Tethys followed her past rows of dusted hardbound books with marbled endpapers, and toward the archive’s central tables. Opposite them, a floor to ceiling mural of snow and mountains and night swirled with vibrant colors of the borealis—Polaris’s inherited power.
“Look at the inscription in the bottom left corner.” Polaris outstretched a slender index finger, guiding her sister’s eye to a set of runes small enough to easily be overlooked.
“What does it say? I’m not familiar with the ancient tongue,” Tethys said, kneeling beside the mural. Polarisjoined her and traced her fingers across the runes as she read.
“When winter and spring coincide, darkness’s heir brings the light of truth and the fall of vanity. Only embers of life can destroy visions of death.”
“I don’t understand…” Tethys’s brow furrowed at the nonsensical riddle of words strung together.

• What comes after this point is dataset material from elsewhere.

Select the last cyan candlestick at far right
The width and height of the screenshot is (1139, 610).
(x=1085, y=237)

“It’s what’s carved into your orb, sister,” Polaris said, placing the gemstone back in her palm. “The ancient northern folk who built this place left it here as a prophetic warning for the future of the realms. Father thinks it the mad ramblings of a mortal whose mind was lost to time, but there’s something in its phrasing that has eaten away at me for as long as I’ve been here.”
“So, somehow, an ancient prophecy, inscribed in the most sacred of places in all of Ursae, managed to end up in a puddle hundreds of miles away. What do you make of that?” Tethys’s head spun with thoughts of the dark fables and folklore she and Polaris read about as children.

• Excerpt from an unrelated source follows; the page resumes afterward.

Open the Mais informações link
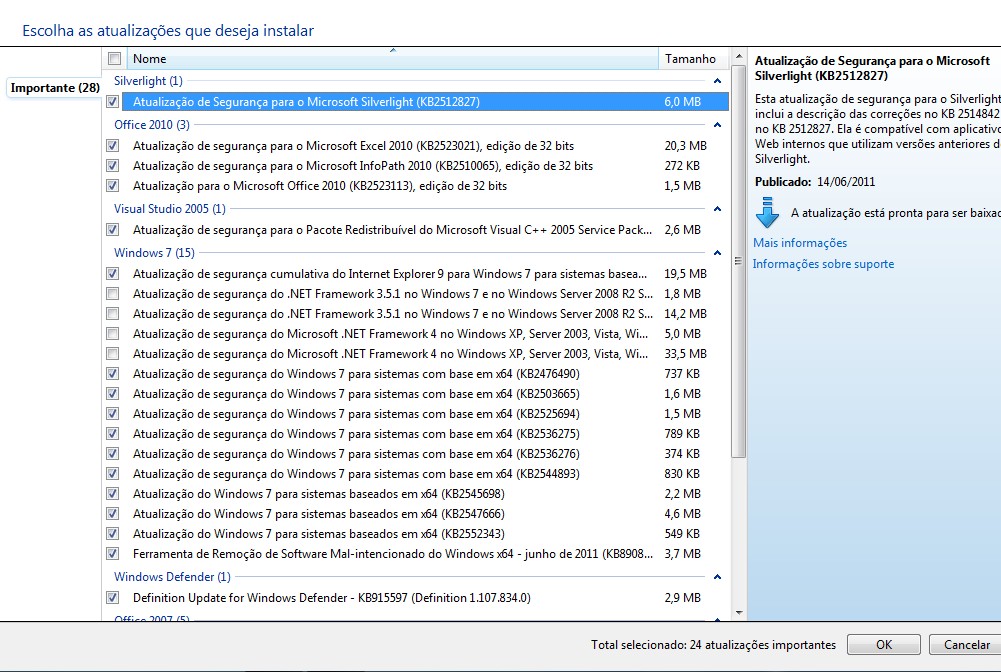800,243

“I’m not sure. I’ve never been able to decrypt its meaning,” Polaris said, fixing her gaze on the mural.
“And what of this place? This lake and cabin?” Tethys ran a finger across the rigid strokes of dried paint. It was clear the artist had replicated every painstaking detail of the landscape.
“At first I thought maybe it was a place in the northern realm, but I’ve scoured the entirety of the region north of the city and there’s nothing like it. It isn’t our homeland, either. The mortal realm doesn’t have any lakes shaped like this.” The night goddess adjusted the thin bangle secured around her left bicep as she spoke.
“Could it simply be a painting from imagination?” Tethys asked.
Polaris shook her head, her midnight hair falling in front her face before carefully tucking the strands behind an ear. With the lighted chandeliers above, Tethys wasable to inspect her sister’s face more closely. Her eyes were sunken and her cheekbones were hollow. The complexion of her skin was a shade paler than usual, and the sleek pin straight hair that fell past her shoulders was disheveled as if she hadn’t brushed it in a few days.
“Polaris, what’s wrong?”
“What do you mean?” she asked, bracing her elbows against the table.
“Not that I expected a response from Ursae, but why haven’t you responded to my messengers?” Tethys took the seat beside the northern queen.